La tâche n’est pas facile… Nous voulions veiller à la diversité politique, linguistique et de genre. En fin de compte, nous avons réuni des personnes d’appartenances multiples, des Verts jusqu’aux Libéraux-Radicaux. Elles ne représentent pas seulement les milieux politiques, mais aussi les citoyens et diverses organisations.

Une fois qu’on a réuni les membres du comité d’initiative, que faut-il faire?

On soumet le texte de l’initiative à la Chancellerie fédérale pour examen. Cette étape peut durer deux à quatre mois.

Après le feu vert de la Chancellerie fédérale, vous aviez 18 mois pour récolter les 100 000 signatures nécessaires. Un délai généreux, ou plutôt trop court?

Pour l’initiative sur les glaciers, le délai était largement suffisant (elle rit). Mais c’est aussi grâce aux circonstances, car la question du climat était très présente au moment du lancement, notamment en raison du mouvement de la grève pour le climat.
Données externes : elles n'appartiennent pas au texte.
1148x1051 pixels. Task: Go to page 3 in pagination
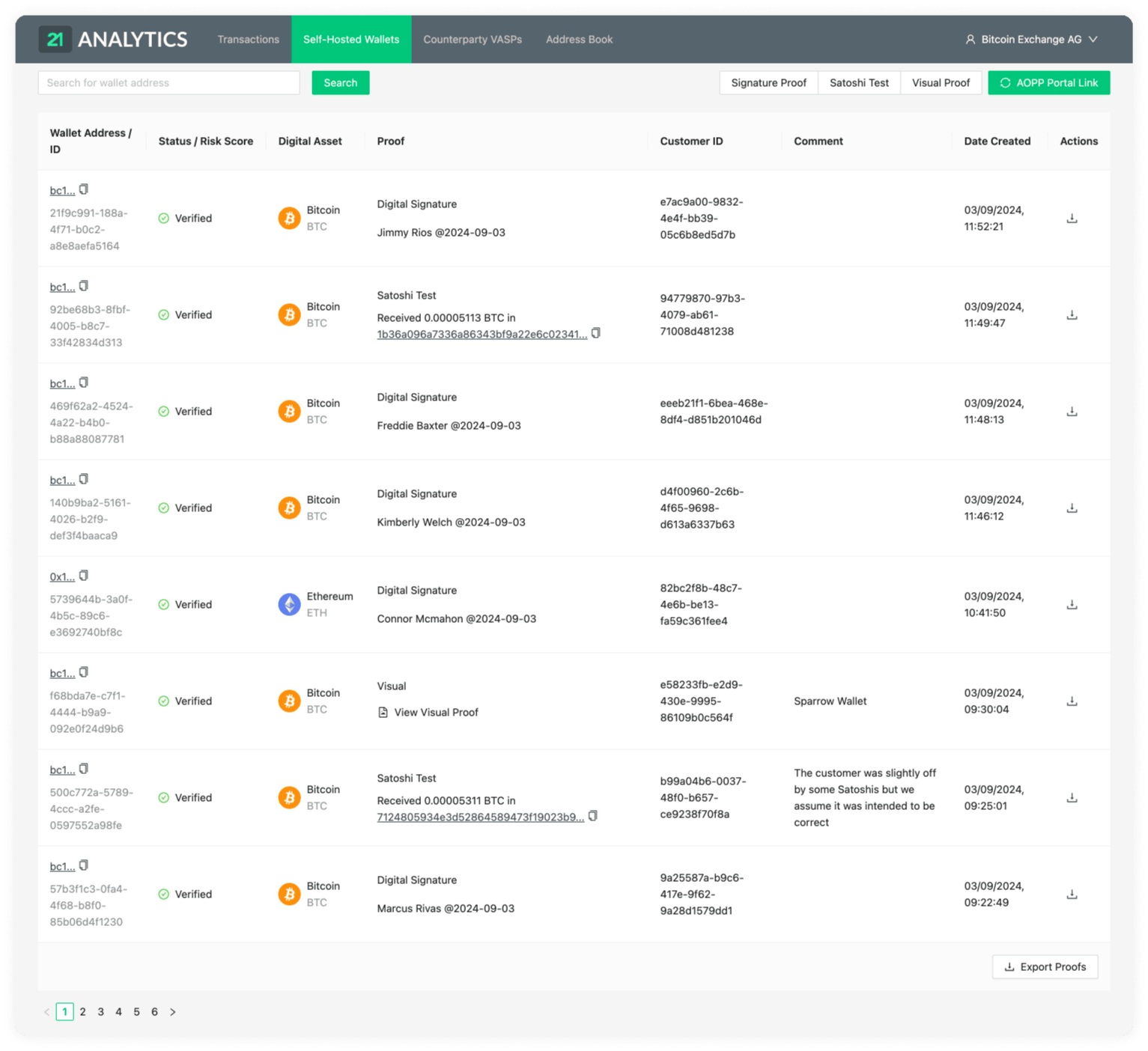pos(100,1011)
Pour d’autres sujets, la récolte de signature demande probablement plus de temps.

Est-il difficile de trouver 100 000 personnes pour soutenir une idée?

Cela dépend vraiment du réseau. Il est important de construire des alliances avec des organisations, avant de soumettre un texte d’initiative à la Chancellerie fédérale. On peut ainsi compter sur un large soutien pendant la phase de collecte.

Comment procéder, après la récolte des 100 000 signatures?

Les signatures doivent être validées par les communes concernées. Selon la Chancellerie fédérale, environ 5% des signatures s’avèrent non valables. Il est donc conseillé de ne pas s’arrêter à 100 000, mais de récolter 120 000 signatures, pour avoir une marge de sécurité.

Sophie Fürst © Isabel Truniger

Est-ce qu’il y a eu des phases de découragement?

Honnêtement, non. Le moment du lancement de l’initiative était parfait, et le soutien reçu magnifique.

Et maintenant?

Le Conseil fédéral a présenté un contre-projet direct au début du mois de septembre. Toutes les parties intéressées sont invitées à se prononcer, et nous participons également à cette consultation. Le processus parlementaire commence l’été prochain: y aura-t-il un contre-projet indirect? Le contre-projet direct du Conseil fédéral sera-t-il soutenu par le Parlement? En fonction du résultat des délibérations, nous déciderons soit de soutenir un contre-projet et de retirer notre initiative, soit de soumettre notre initiative au vote populaire, si le contre-projet n’est pas suffisant.

Comité d’initiative, texte d’initiative, validation des signatures, contre-projet direct ou indirect: est-ce que le lancement d’une initiative est trop compliqué en Suisse?

(Elle rit) En Suisse, toute démarche politique est compliquée. Il ne faut jamais sous-estimer l’effort que cela implique. Il est dommage que les signatures électroniques ne soient pas possibles en Suisse, ce qui serait très important en ces temps de Covid-19. Il y a énormément de paperasse, avec les feuilles de signature, ce qui n’est pas écologique du tout. Il est temps de passer à une démocratie directe 2.0.! Toutefois, l’existence de l’initiative populaire est une grande chance que nous avons en Suisse.

Il vaut donc la peine de fournir un tel effort?

L’initiative populaire permet de créer un débat autour d’un sujet. L’exemple du revenu universel de base est intéressant: avant le lancement de l’initiative, le grand public n’était pas au courant de cette proposition, alors qu’elle est maintenant largement connue. C’est pourquoi une initiative n’est jamais inutile, quel que soit le résultat de la votation.

Que recommandes-tu aux personnes qui veulent lancer une initiative?

Prévoir suffisamment de sommeil et de réserves d’énergie (elle rit)! Et ne pas hésiter à se lancer. La récolte de signatures est quelque chose de très gratifiant. De voir qu’une idée est soutenue et avalisée par tant de personnes… Je recommande le lancement d’une initiative à toute personne qui a une idée dont elle est convaincue à 100%!